After a series of hiccups and problems NVIDIA faced in the past few months over the acquisition of ARM, Bloomberg has reported that it might actually drop the plans to acquire the UK chip designing company, owned by SoftBank.
As we know, the ARM architecture is very popular among a lot of chipmakers and most of our smartphone’s SoCs uses ARM’s designs. So, if NVIDIA would have anyways acquired ARM, that would obviously raise questions of customer neutrality and that’s obvious.
This is one of the major concerns acquiring ARM Holdings, the British company that owns the IP of its RISC (reduced instruction set computer) architectures. NVIDIA tried a lot to convince the market, various committees/regulatory bodies and governments, however, the deal never looked like passing through.
As Bloomberg’s report mentions, Nvidia Corp. is quietly preparing to abandon its purchase of Arm Ltd. from SoftBank Group Corp. after making little to no progress in winning approval for the $40 billion chip deal, according to people familiar with the matter.
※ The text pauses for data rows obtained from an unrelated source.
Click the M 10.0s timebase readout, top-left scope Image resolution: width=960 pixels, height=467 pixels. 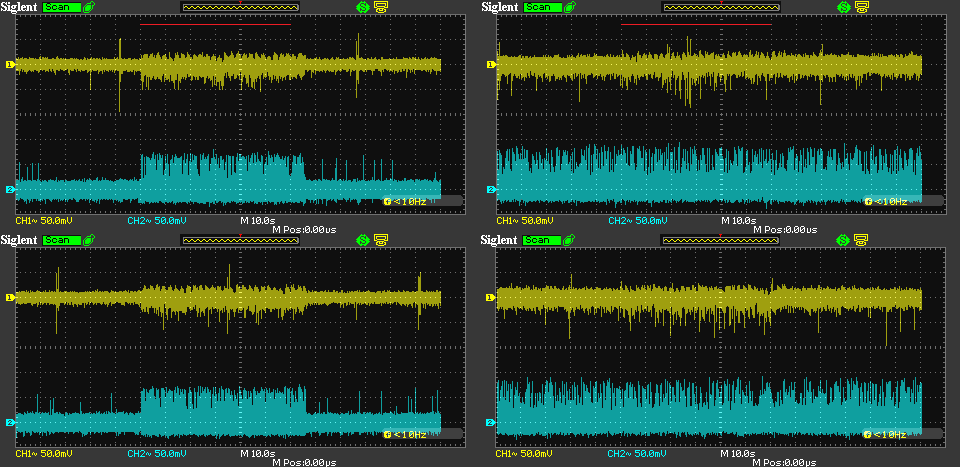click(x=258, y=220)
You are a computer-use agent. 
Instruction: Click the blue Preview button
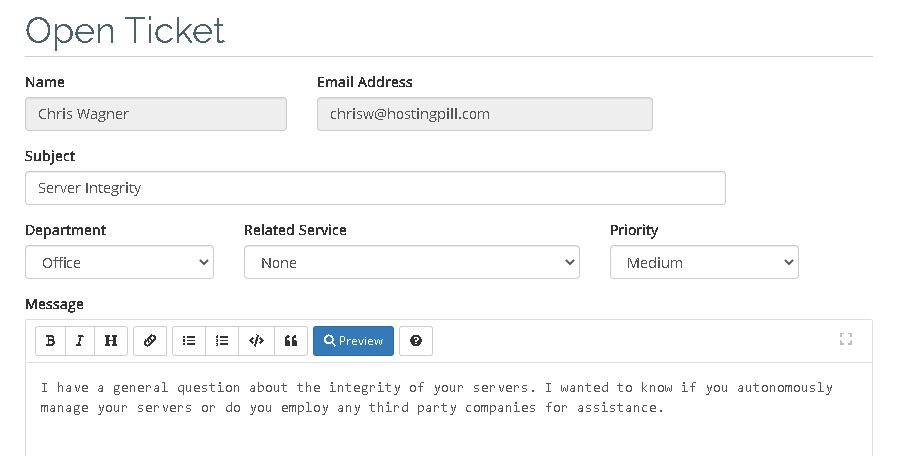click(354, 341)
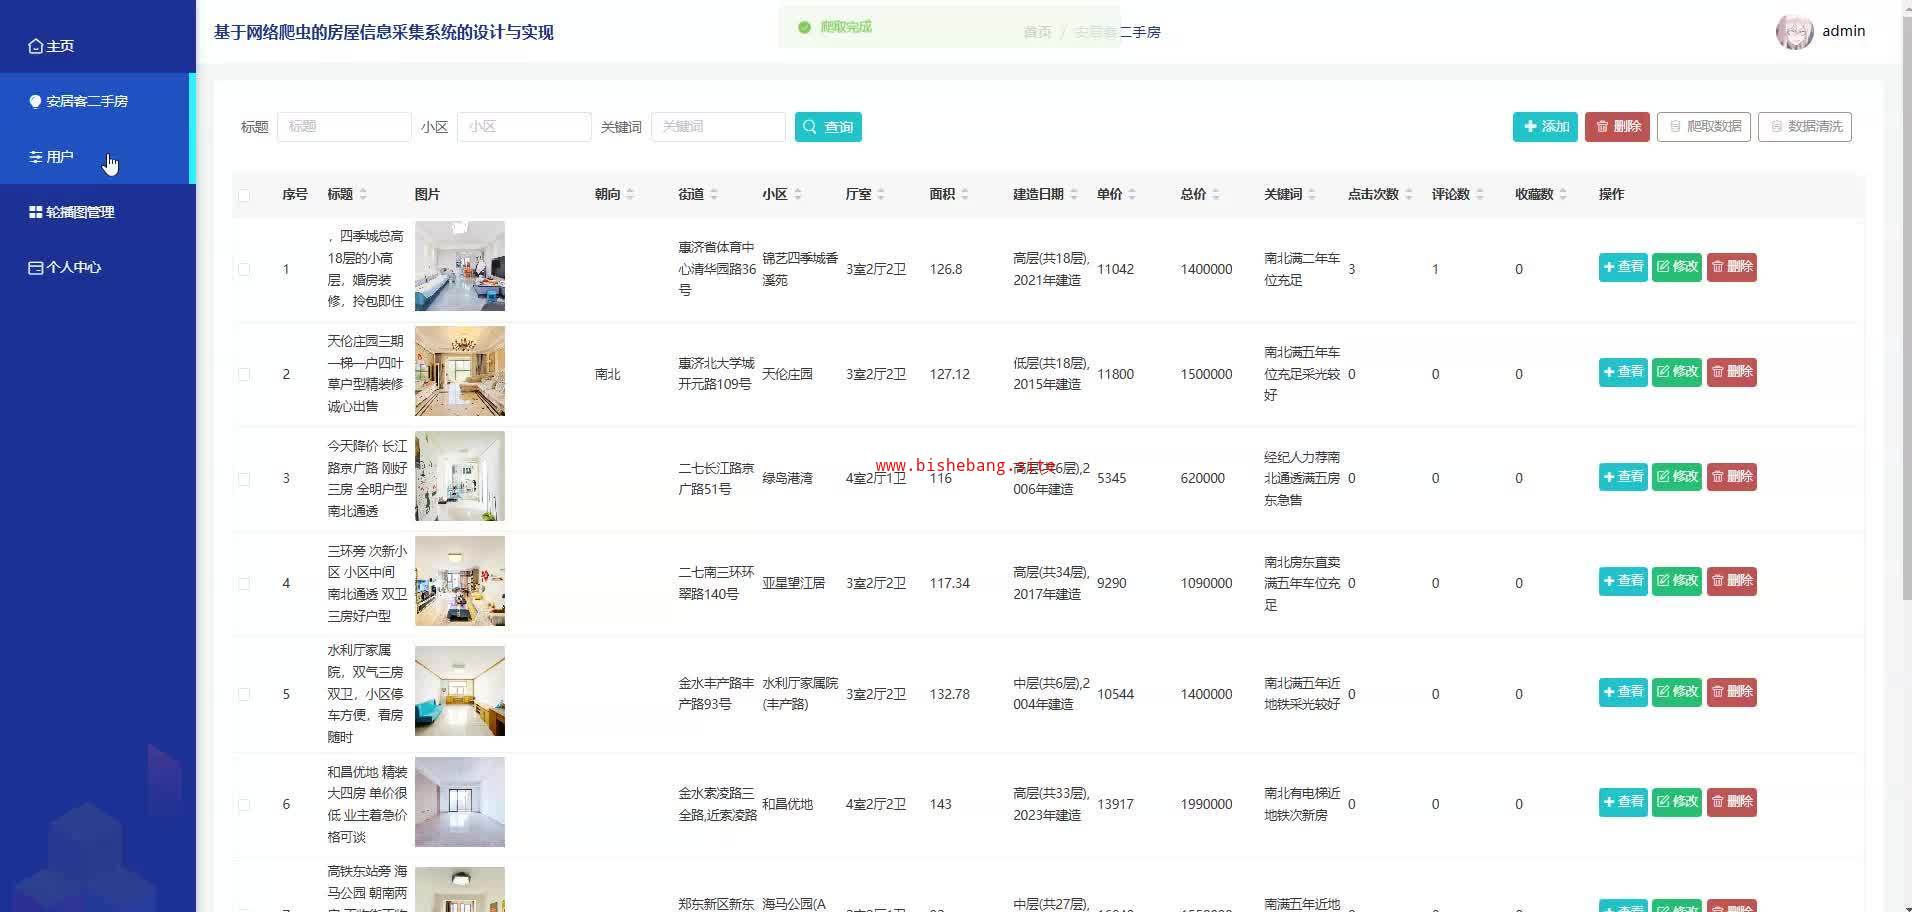Click the magnifier 查询 search button
Image resolution: width=1912 pixels, height=912 pixels.
pos(828,127)
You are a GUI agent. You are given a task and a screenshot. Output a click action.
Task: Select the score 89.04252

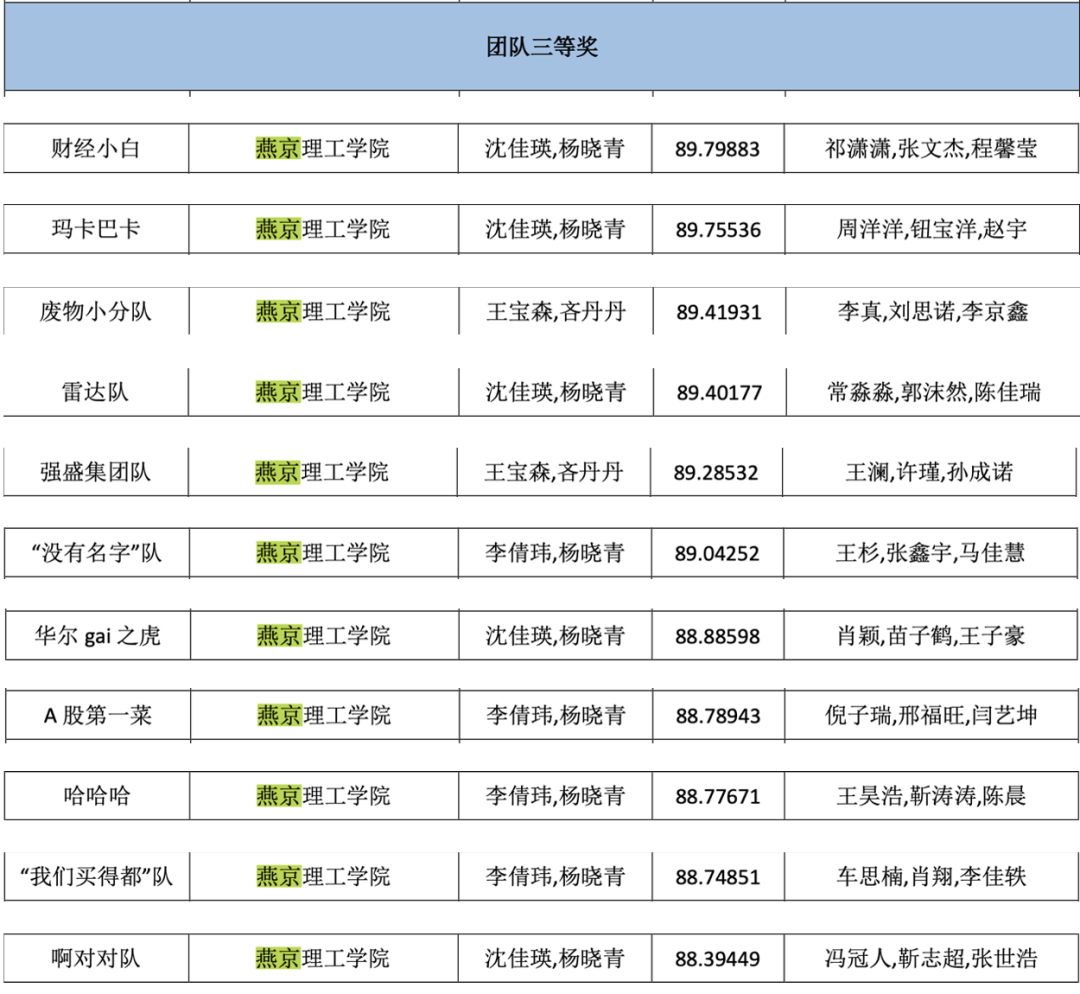pos(716,554)
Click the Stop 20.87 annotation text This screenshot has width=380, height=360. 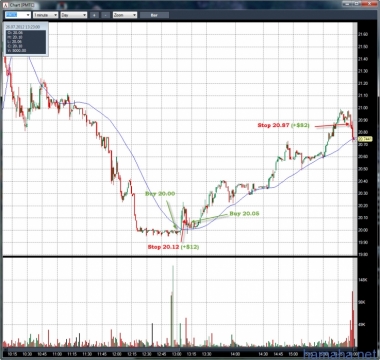tap(274, 125)
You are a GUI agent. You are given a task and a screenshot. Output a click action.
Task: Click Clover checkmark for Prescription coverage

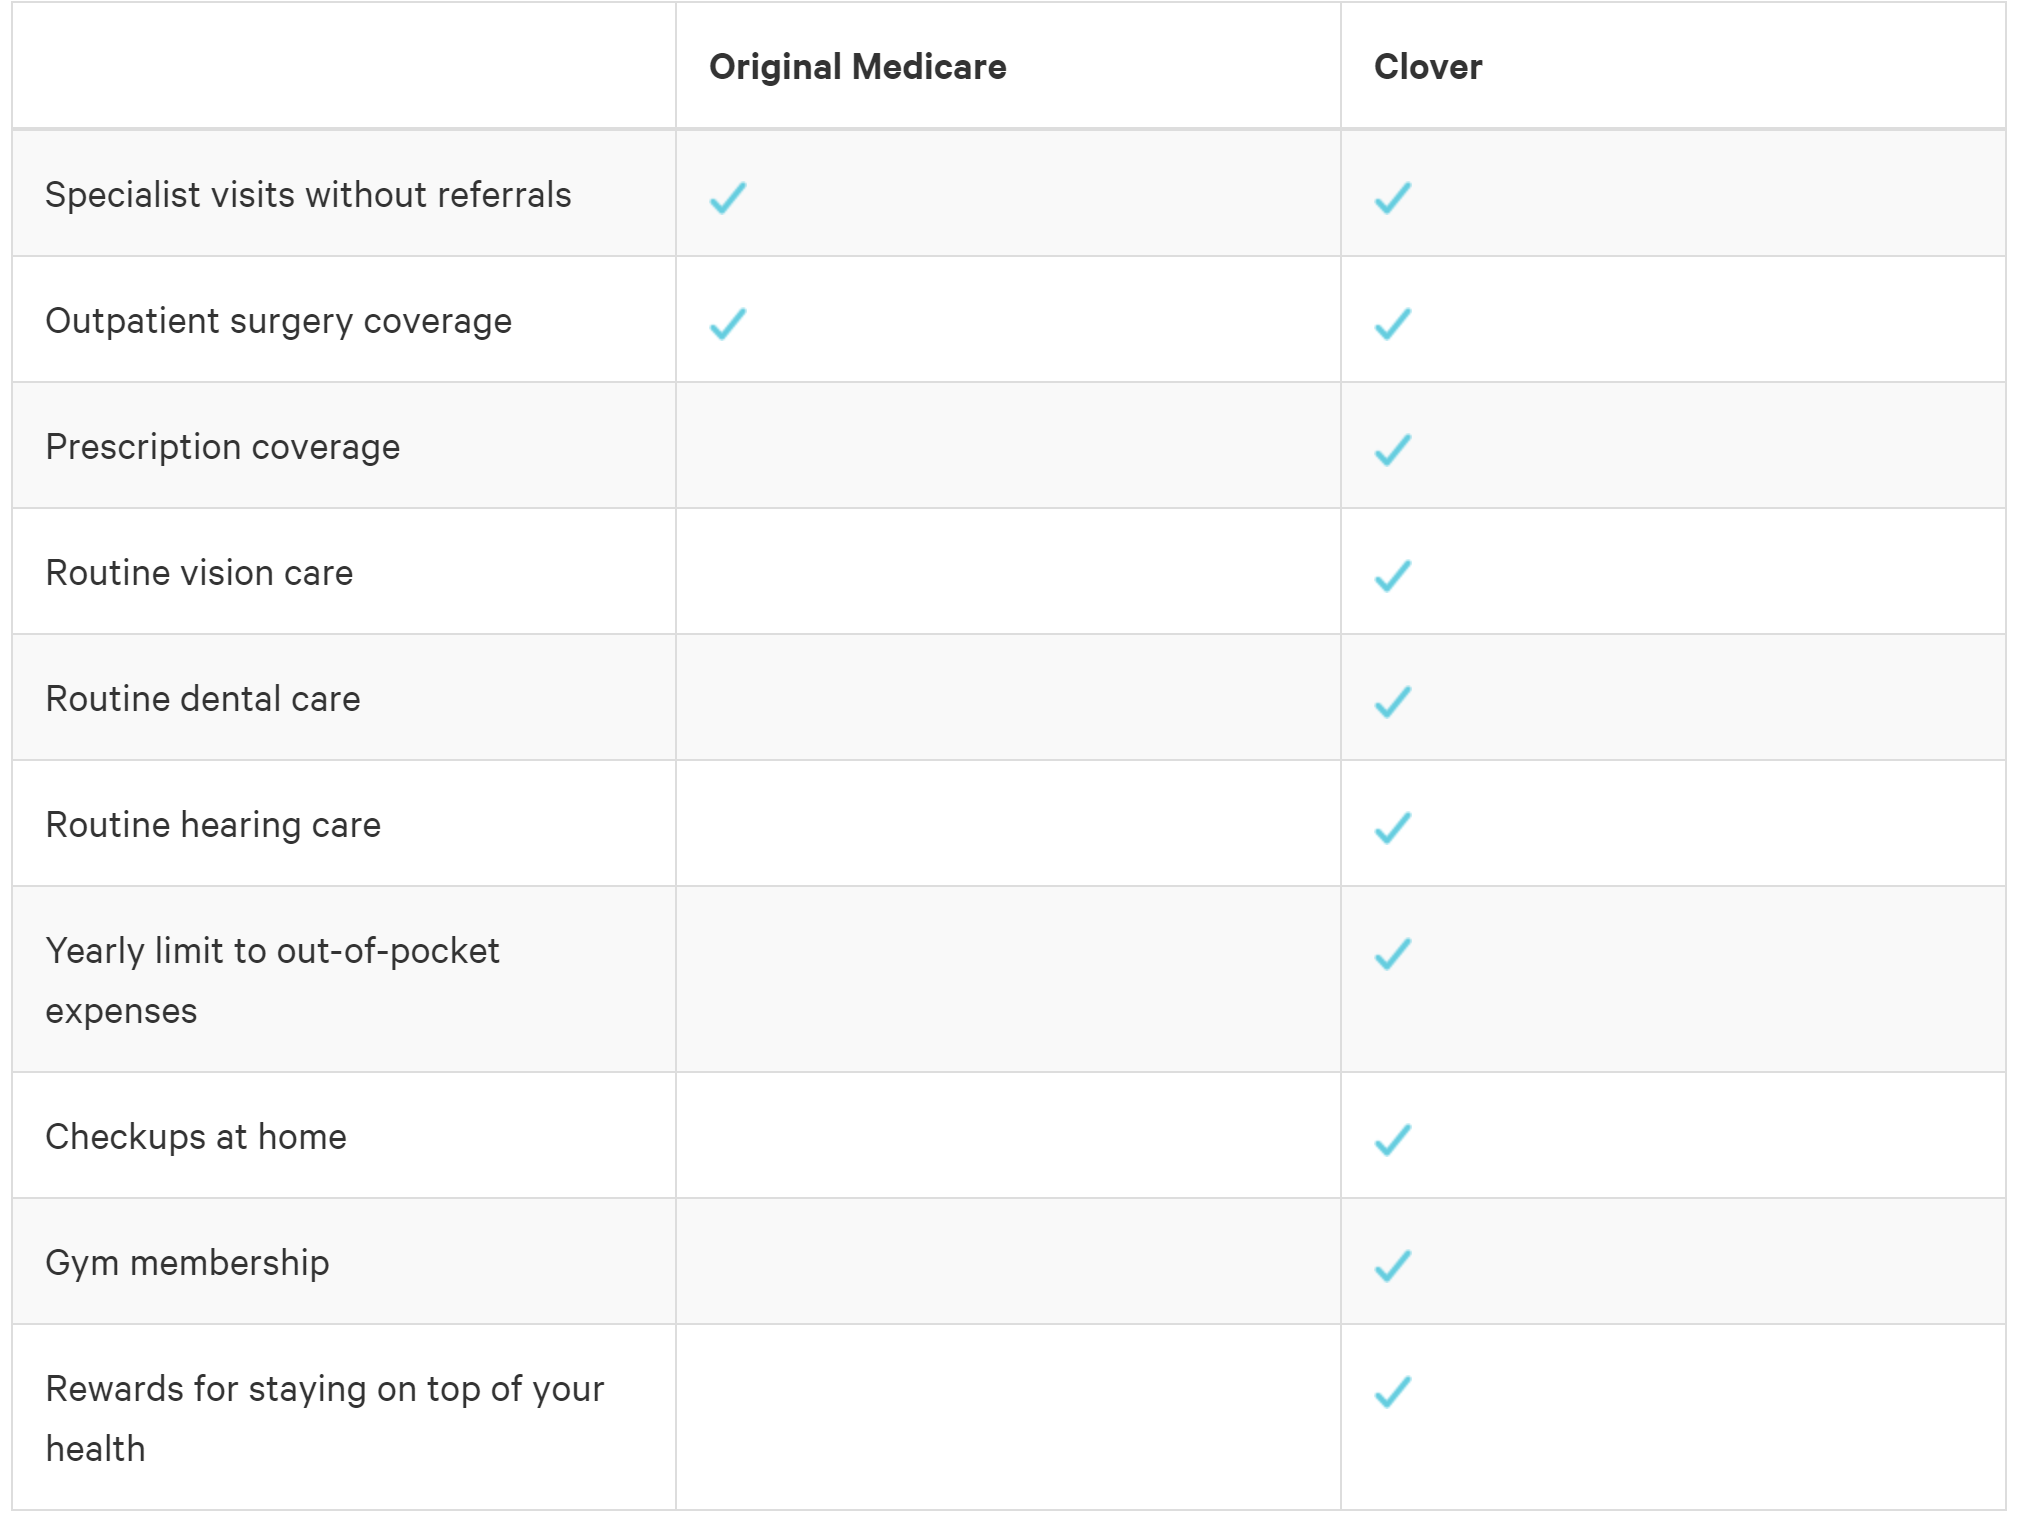coord(1393,449)
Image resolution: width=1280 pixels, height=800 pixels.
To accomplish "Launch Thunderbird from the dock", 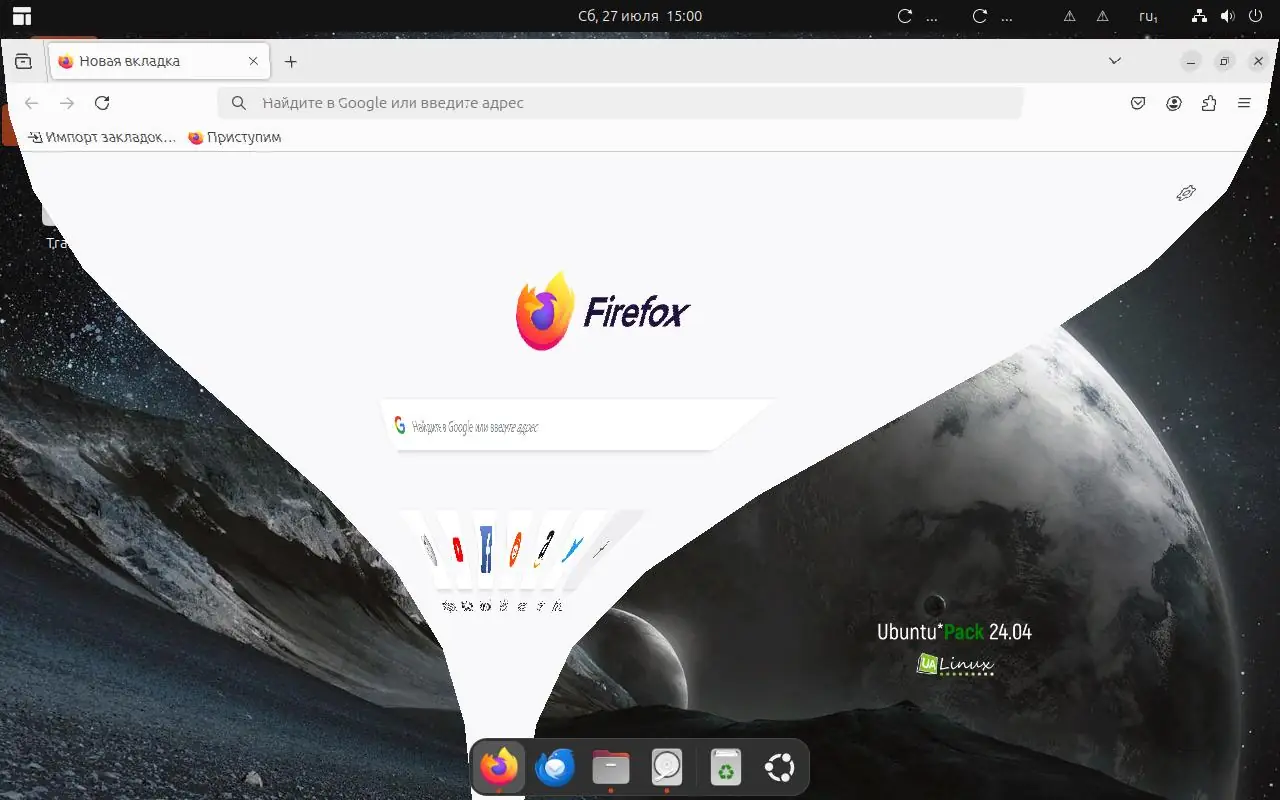I will tap(554, 767).
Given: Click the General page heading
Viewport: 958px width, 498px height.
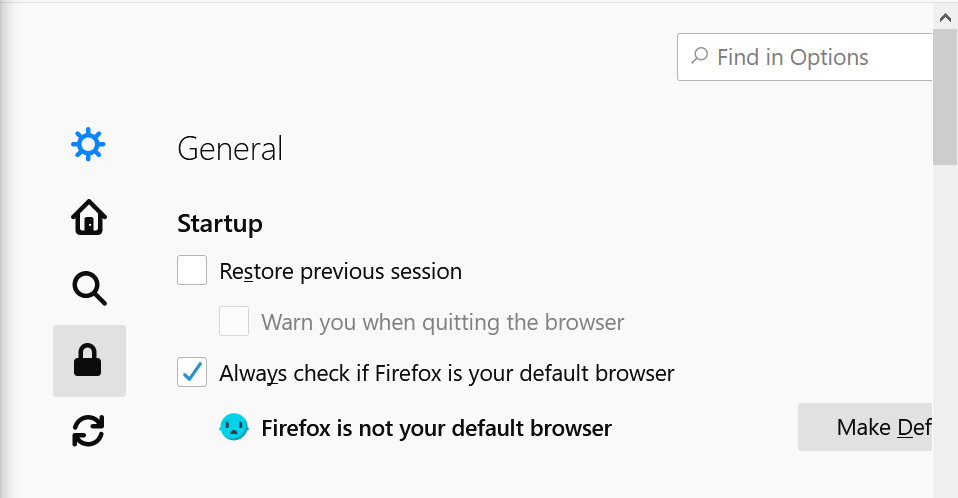Looking at the screenshot, I should click(230, 148).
This mega $40 billion deal of NVIDIA has fallen apart and it will quietly exit from the deal with a $1.25 billion loss, this money that should be considered a breakup fee. So, NVIDIA’s future plans to enter the CPU market with the ease of acquiring ARM exclusively is no longer an option that doesn’t mean the two companies cannot work together nevertheless.
As SoftBank is no longer interested in ARM, the better option for ARM Holdings might be going public, a viable alternative to being acquired by NVIDIA.